리스크 식별→개선 흐름 중심으로 푸는 결
인턴으로 일하던 IT 서비스 스타트업에서 개인정보 처리 방침 점검 프로젝트를 보조한 경험이 있습니다. 당시 이용자 규모가 2만 명 수준으로 성장하면서 개인정보보호법 준수 여부를 전면 재점검하기로 했고, 저는 시스템별 개인정보 처리 현황을 매핑하는 작업을 담당했습니다.

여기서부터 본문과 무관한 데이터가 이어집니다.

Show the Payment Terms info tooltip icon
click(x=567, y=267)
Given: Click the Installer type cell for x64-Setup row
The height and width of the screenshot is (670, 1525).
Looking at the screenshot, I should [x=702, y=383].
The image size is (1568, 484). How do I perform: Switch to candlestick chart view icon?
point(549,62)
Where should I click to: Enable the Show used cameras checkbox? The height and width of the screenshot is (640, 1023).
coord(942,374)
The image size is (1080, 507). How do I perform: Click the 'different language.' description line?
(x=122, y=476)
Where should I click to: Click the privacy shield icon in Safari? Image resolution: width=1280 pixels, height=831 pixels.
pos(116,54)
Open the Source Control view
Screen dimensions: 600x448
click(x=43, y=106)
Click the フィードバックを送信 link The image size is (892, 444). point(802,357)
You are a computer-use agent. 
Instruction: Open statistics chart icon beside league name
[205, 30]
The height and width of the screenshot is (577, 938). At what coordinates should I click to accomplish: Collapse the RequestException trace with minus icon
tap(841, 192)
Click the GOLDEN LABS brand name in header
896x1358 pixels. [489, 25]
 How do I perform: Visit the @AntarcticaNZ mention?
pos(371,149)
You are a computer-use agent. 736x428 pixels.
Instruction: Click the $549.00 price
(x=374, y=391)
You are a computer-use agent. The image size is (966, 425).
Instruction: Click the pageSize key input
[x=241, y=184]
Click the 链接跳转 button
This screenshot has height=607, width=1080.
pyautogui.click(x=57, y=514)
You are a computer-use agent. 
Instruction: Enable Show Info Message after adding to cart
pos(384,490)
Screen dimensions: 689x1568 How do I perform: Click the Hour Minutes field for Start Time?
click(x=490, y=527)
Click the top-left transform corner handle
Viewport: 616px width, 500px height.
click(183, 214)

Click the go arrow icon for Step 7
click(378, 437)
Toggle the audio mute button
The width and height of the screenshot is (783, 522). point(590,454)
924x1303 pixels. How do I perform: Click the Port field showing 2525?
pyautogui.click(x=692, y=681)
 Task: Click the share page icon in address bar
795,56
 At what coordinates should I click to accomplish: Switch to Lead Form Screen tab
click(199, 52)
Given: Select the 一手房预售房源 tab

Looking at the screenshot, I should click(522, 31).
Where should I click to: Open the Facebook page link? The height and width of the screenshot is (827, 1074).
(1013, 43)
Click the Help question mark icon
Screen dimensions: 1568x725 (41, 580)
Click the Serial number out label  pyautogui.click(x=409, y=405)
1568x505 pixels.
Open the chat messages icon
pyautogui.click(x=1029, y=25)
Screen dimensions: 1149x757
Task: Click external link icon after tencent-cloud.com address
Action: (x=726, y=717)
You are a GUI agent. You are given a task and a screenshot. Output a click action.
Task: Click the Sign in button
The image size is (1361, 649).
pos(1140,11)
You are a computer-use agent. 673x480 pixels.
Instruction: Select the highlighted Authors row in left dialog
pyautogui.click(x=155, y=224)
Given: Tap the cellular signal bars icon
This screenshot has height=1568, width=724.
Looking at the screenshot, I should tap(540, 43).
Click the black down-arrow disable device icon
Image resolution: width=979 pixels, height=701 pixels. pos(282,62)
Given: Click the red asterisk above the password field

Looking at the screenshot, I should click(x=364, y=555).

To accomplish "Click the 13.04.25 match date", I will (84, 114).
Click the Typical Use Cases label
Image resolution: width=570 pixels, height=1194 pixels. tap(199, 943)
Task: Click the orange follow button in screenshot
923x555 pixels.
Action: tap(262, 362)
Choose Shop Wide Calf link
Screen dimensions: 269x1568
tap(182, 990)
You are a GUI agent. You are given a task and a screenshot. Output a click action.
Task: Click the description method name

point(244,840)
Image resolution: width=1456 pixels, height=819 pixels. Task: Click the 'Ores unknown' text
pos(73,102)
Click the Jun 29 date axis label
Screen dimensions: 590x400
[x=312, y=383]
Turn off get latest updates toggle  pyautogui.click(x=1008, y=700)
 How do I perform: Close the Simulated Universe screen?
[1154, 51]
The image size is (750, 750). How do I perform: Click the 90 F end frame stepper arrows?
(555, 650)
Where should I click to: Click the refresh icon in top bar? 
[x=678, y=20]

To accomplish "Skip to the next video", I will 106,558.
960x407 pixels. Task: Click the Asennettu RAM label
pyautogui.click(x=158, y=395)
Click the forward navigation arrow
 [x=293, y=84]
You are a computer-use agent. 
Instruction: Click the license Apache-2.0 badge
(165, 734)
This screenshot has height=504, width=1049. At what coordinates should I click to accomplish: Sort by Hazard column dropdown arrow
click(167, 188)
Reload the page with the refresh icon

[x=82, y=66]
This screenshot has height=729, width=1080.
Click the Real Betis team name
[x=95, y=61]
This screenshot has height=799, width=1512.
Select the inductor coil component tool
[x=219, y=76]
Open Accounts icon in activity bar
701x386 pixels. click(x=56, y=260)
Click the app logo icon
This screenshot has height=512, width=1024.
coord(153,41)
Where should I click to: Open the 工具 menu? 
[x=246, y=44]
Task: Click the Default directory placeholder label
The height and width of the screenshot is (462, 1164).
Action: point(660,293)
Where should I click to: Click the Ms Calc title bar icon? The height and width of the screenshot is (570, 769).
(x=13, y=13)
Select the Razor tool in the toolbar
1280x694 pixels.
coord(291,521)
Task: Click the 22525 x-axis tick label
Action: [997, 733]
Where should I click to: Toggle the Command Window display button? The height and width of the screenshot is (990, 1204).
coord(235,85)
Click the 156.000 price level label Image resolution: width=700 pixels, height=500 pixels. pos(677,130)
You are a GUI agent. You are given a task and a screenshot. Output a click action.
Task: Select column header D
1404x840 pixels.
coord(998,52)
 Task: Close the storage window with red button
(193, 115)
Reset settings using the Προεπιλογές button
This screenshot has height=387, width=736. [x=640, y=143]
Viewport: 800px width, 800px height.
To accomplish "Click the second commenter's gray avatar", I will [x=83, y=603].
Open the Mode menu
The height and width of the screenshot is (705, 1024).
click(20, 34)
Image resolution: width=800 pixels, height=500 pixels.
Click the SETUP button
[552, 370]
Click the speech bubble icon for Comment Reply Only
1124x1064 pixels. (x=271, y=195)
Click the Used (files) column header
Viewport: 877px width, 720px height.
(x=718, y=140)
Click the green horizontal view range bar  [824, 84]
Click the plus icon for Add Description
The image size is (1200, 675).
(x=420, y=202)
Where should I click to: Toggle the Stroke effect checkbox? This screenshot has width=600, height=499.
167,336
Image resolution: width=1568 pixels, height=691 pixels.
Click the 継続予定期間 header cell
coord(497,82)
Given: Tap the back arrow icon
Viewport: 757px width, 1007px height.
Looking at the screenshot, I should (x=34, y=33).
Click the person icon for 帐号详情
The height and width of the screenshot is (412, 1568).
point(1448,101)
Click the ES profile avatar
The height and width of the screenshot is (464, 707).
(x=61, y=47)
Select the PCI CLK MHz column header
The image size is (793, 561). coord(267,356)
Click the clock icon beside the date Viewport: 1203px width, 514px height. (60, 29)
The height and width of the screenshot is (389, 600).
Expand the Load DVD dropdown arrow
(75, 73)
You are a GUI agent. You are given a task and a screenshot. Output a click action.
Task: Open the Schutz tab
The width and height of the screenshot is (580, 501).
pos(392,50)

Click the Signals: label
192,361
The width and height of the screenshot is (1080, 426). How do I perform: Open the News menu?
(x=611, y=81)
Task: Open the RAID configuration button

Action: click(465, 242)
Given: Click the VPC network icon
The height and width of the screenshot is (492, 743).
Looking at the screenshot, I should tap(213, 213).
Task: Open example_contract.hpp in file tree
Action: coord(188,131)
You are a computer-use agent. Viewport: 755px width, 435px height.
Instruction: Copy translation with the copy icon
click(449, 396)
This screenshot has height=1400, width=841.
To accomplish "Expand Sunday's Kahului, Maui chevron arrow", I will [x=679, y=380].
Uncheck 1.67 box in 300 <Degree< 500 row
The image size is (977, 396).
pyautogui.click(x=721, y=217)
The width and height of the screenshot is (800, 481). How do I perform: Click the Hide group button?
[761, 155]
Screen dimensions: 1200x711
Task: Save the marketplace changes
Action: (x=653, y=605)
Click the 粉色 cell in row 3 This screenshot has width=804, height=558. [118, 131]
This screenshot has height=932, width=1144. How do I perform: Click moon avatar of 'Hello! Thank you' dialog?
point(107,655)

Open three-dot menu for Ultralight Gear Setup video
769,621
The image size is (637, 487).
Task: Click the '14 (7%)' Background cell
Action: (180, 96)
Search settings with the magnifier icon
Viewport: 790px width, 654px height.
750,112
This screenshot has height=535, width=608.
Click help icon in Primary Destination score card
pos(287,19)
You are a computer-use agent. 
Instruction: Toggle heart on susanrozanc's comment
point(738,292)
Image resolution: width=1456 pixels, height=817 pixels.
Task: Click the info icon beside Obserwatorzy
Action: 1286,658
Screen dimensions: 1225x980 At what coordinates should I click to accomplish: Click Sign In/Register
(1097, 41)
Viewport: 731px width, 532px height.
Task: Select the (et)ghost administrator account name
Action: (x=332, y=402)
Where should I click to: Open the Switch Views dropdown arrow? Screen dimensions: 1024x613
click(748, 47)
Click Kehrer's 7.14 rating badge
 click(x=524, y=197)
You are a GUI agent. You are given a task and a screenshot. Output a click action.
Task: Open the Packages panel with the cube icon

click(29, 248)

서비스별로 어떤 항목을 수집하고, 어디에 저장하며, 파기 주기는 어떻게 설정되어 있는지를 스프레드시트로 정리했습니다. 이 과정에서 마케팅 데이터베이스에 탈퇴 후 6개월이 지난 회원 정보 약 1,300건이 삭제되지 않고 잔류하는 문제를 발견했습니다. 즉시 개발팀과 공유해 자동 삭제 배치를 추가했고, 파기 대상 테이블 목록을 문서화했습니다. 추가로, 제3자 제공 동의 항목이 실제 제공 범위와 일치하지 않는 항목 2건도 발견해 법무팀에 수정을 요청했습니다. 이 경험을 통해 개인정보 리스크는 현황을 먼저 가시화해야 인지 자체가 가능하다는 점을 배웠습니다. 지금도 새 기능을 볼 때 어떤 데이터를 수집하는지 먼저 확인하는 시각이 생겼습니다.